Exercise requirements → Answer with one number only: how many lines in this material contain the word "thumbnail"?
Start of Block
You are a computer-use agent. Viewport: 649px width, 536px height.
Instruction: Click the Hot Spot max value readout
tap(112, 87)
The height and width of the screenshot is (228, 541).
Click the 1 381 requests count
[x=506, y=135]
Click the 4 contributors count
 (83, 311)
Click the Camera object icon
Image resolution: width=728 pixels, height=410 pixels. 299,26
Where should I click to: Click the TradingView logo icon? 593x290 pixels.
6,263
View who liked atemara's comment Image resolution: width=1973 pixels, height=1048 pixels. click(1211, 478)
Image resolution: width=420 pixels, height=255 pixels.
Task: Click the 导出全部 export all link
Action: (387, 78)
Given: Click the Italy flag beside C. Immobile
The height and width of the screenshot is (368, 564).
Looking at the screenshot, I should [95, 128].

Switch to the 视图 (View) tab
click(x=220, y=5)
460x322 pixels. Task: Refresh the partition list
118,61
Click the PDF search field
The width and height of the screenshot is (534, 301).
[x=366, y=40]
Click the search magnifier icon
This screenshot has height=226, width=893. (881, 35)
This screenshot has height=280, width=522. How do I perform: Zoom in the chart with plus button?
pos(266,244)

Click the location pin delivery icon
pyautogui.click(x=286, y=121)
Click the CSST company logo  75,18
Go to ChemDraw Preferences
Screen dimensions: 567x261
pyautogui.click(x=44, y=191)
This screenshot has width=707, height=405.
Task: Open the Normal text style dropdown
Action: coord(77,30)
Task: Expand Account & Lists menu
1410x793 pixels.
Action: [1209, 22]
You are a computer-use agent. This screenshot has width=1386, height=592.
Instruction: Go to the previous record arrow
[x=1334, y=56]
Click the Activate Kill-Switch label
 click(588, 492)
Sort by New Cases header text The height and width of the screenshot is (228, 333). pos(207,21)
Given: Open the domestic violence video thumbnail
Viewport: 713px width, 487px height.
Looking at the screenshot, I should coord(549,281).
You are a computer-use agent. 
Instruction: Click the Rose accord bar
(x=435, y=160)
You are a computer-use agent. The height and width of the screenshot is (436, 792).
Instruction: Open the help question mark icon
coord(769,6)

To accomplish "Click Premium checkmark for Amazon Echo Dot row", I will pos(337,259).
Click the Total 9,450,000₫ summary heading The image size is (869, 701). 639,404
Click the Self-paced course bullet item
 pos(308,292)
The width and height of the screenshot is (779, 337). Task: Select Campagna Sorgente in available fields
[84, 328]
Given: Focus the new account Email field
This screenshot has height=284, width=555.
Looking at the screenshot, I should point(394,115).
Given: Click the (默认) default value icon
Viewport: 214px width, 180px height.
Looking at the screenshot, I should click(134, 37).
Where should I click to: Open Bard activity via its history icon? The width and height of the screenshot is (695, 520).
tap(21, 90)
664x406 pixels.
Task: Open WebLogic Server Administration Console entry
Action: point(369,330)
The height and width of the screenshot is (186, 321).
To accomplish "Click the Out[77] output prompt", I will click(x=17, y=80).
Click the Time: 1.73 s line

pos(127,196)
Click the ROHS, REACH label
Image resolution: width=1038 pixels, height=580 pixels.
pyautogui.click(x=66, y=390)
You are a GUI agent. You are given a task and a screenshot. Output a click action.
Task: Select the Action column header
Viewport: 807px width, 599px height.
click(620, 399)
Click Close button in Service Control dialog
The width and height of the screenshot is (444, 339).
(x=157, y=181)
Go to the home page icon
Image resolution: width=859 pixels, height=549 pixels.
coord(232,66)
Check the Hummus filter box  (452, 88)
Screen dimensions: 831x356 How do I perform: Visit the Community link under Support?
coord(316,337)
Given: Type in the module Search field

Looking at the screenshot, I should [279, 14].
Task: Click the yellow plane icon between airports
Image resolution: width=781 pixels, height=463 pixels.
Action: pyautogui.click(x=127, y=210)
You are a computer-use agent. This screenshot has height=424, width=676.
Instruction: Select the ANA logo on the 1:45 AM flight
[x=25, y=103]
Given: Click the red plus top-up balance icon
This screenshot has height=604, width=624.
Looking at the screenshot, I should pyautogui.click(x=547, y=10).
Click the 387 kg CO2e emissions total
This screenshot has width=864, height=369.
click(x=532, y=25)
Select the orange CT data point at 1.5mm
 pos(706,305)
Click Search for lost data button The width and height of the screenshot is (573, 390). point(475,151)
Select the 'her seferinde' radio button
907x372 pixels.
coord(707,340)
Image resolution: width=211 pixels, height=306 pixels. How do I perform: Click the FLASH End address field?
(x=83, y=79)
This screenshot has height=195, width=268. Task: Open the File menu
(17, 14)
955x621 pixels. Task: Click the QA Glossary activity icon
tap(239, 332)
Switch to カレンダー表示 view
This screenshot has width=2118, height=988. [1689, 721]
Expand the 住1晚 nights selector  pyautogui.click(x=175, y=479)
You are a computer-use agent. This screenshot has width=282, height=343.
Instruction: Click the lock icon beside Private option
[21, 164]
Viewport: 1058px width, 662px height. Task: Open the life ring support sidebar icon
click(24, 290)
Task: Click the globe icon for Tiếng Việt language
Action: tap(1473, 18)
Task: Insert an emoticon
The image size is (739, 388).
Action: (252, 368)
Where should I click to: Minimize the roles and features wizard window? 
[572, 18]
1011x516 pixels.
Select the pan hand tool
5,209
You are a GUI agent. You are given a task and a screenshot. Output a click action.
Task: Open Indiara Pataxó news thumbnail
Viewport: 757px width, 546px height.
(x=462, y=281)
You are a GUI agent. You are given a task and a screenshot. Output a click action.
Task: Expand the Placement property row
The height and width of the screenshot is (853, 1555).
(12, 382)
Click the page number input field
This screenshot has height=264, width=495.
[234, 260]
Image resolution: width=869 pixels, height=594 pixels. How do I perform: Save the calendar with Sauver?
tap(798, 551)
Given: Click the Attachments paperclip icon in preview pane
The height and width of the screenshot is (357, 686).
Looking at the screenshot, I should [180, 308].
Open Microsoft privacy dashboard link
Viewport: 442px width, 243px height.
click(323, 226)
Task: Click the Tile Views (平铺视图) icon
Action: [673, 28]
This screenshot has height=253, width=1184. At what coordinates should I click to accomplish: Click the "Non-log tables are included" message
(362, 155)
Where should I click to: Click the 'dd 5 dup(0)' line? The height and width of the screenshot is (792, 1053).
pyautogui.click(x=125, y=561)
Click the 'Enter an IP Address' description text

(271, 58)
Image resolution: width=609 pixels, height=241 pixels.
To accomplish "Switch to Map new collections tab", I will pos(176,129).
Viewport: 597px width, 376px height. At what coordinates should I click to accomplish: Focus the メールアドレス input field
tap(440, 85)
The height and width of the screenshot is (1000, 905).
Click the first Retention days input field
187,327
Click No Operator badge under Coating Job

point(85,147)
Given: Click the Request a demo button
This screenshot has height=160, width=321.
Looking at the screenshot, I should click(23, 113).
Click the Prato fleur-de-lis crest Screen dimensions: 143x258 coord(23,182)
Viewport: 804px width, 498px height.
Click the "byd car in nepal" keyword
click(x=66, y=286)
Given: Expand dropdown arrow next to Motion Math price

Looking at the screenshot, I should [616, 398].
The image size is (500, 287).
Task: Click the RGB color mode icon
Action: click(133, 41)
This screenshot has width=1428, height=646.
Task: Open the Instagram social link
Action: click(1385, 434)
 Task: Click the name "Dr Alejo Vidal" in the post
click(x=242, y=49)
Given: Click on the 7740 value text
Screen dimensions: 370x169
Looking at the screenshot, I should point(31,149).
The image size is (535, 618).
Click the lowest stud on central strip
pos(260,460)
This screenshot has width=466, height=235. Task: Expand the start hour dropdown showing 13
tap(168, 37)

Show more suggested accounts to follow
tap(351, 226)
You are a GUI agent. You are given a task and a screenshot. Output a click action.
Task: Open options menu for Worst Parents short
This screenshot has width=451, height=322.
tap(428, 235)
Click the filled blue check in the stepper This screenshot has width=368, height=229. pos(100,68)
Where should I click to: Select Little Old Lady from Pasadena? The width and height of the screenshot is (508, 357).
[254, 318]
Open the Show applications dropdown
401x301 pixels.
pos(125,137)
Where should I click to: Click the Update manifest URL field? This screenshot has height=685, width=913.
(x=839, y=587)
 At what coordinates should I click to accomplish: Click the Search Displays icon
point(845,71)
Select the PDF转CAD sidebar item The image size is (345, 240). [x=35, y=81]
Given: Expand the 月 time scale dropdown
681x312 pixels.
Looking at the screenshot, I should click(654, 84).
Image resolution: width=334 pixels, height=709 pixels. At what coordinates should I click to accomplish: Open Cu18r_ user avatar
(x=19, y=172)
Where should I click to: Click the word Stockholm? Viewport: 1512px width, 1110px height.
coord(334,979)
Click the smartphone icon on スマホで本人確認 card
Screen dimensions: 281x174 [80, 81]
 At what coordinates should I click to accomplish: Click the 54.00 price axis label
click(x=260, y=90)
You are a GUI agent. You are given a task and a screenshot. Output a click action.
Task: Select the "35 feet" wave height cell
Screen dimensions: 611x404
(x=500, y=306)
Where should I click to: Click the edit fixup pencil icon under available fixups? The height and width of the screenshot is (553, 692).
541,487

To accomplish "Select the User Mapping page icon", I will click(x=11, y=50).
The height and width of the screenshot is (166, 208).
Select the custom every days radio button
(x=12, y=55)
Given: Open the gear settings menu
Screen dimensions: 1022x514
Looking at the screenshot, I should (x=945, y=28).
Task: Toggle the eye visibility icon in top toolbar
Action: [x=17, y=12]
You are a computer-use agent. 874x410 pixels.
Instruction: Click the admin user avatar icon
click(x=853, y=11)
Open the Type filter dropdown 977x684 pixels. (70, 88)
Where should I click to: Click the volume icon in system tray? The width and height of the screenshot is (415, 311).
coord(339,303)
End of Block
Written solution → 2